Stored dataset items
^^^^^^^^^^^^^^^^
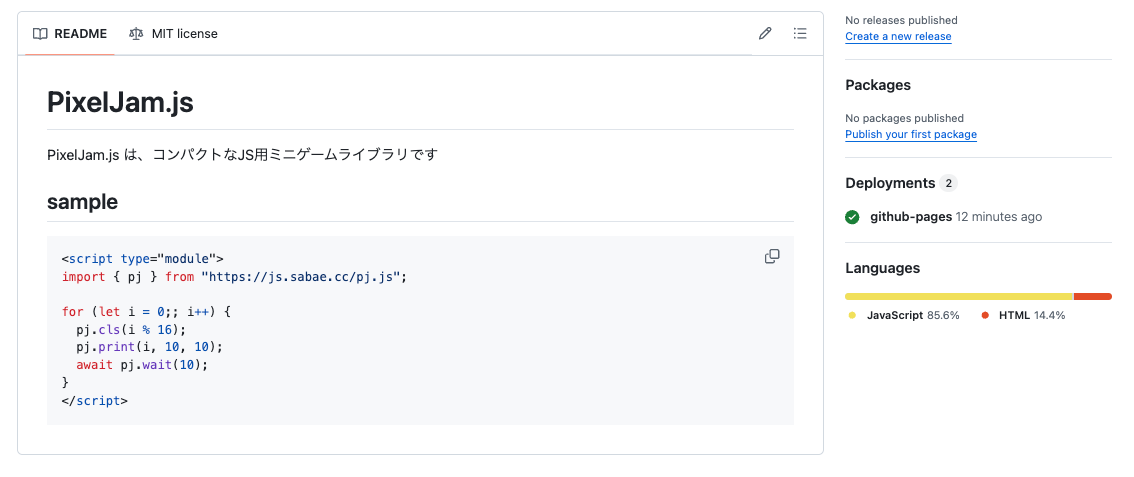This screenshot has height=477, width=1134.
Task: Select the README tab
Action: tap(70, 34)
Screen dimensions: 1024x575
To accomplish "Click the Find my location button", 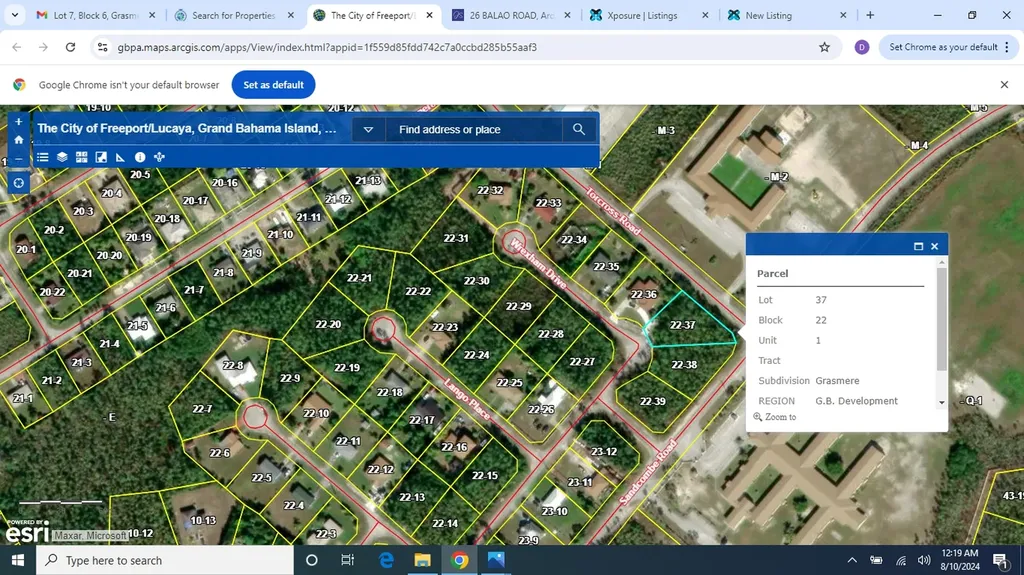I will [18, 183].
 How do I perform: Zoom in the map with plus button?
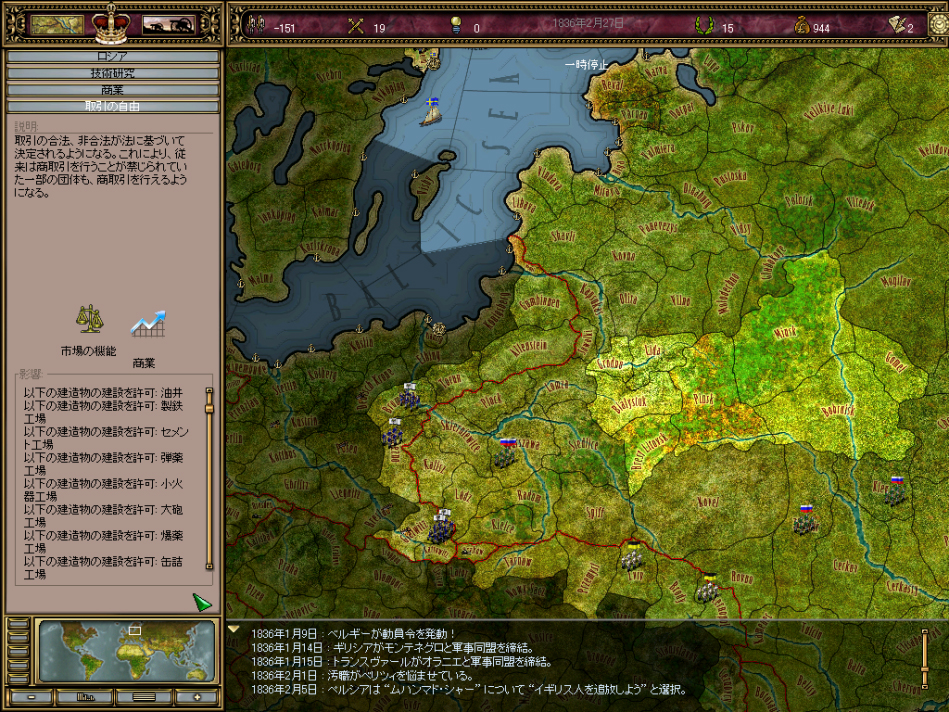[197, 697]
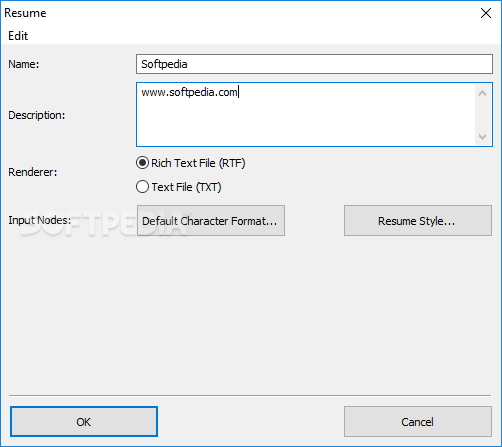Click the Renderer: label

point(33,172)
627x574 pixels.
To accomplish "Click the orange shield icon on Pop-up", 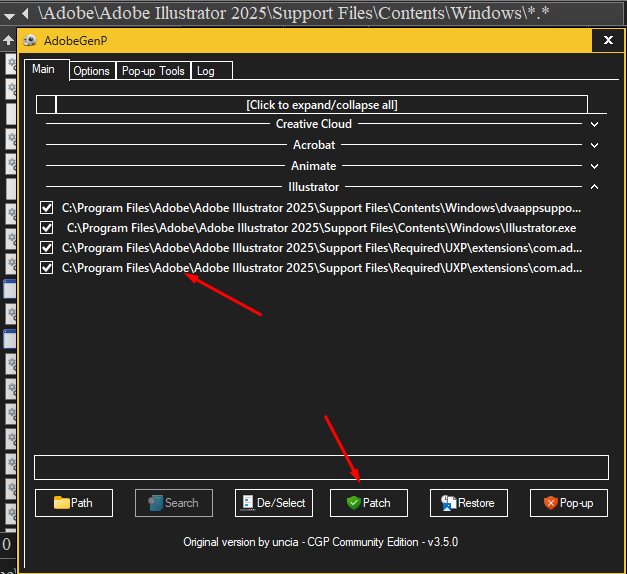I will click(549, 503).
^^^^^^^^^^^^^^^^
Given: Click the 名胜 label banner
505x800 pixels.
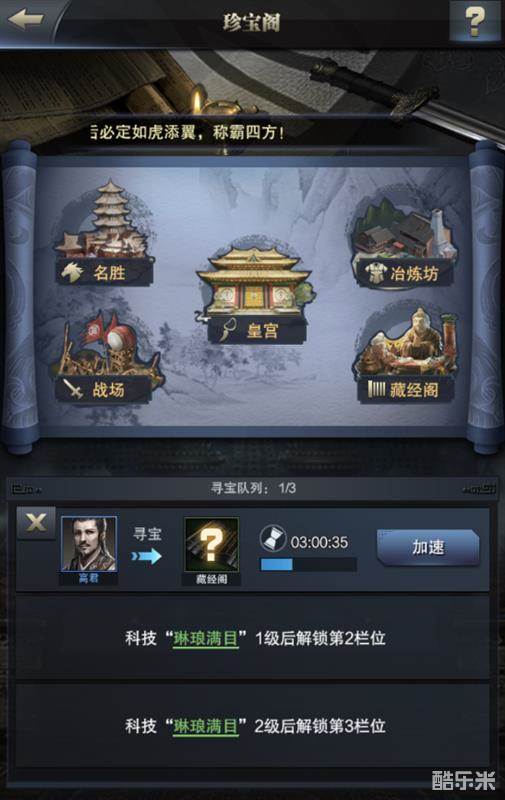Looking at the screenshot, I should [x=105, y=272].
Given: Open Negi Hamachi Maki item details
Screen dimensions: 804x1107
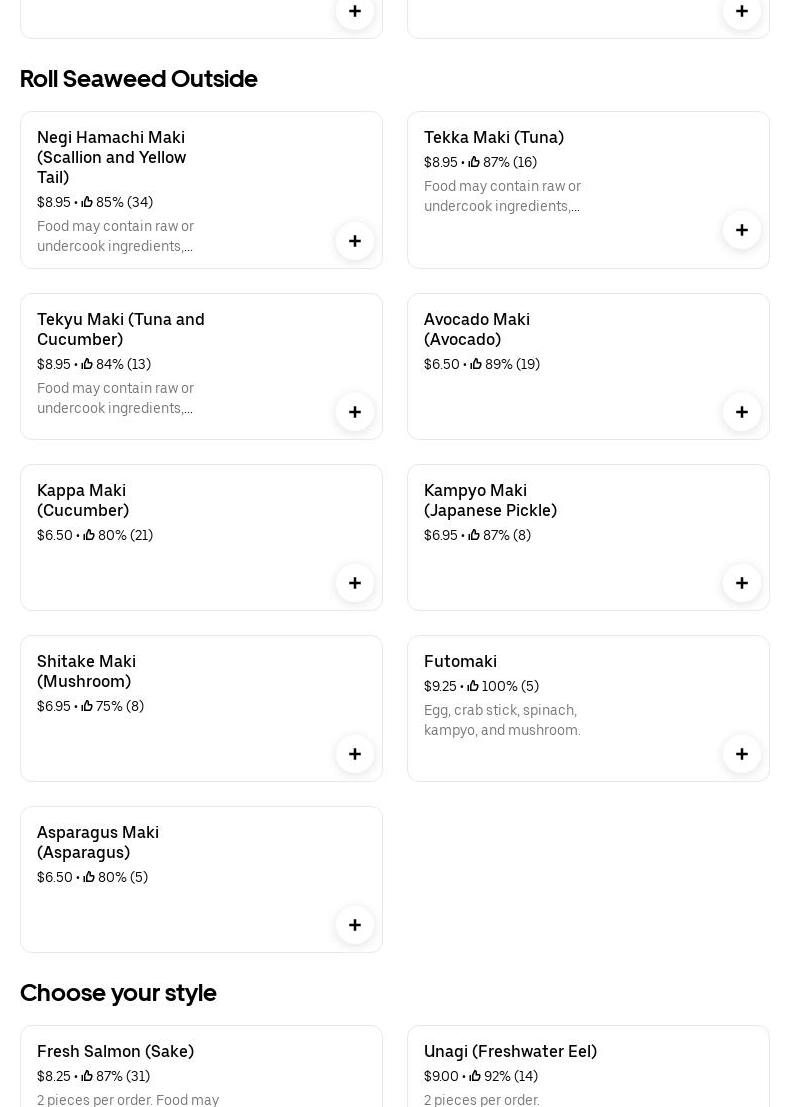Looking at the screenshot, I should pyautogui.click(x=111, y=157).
^^^^^^^^^^^^^^^^
== WHAT YOU NEED TO DO ==
In the records above, some lines may contain the word "Given"; copy every one of them.

== EXERCISE ANSWER ==
Given: Click the 名胜 label banner
Given: Open Negi Hamachi Maki item details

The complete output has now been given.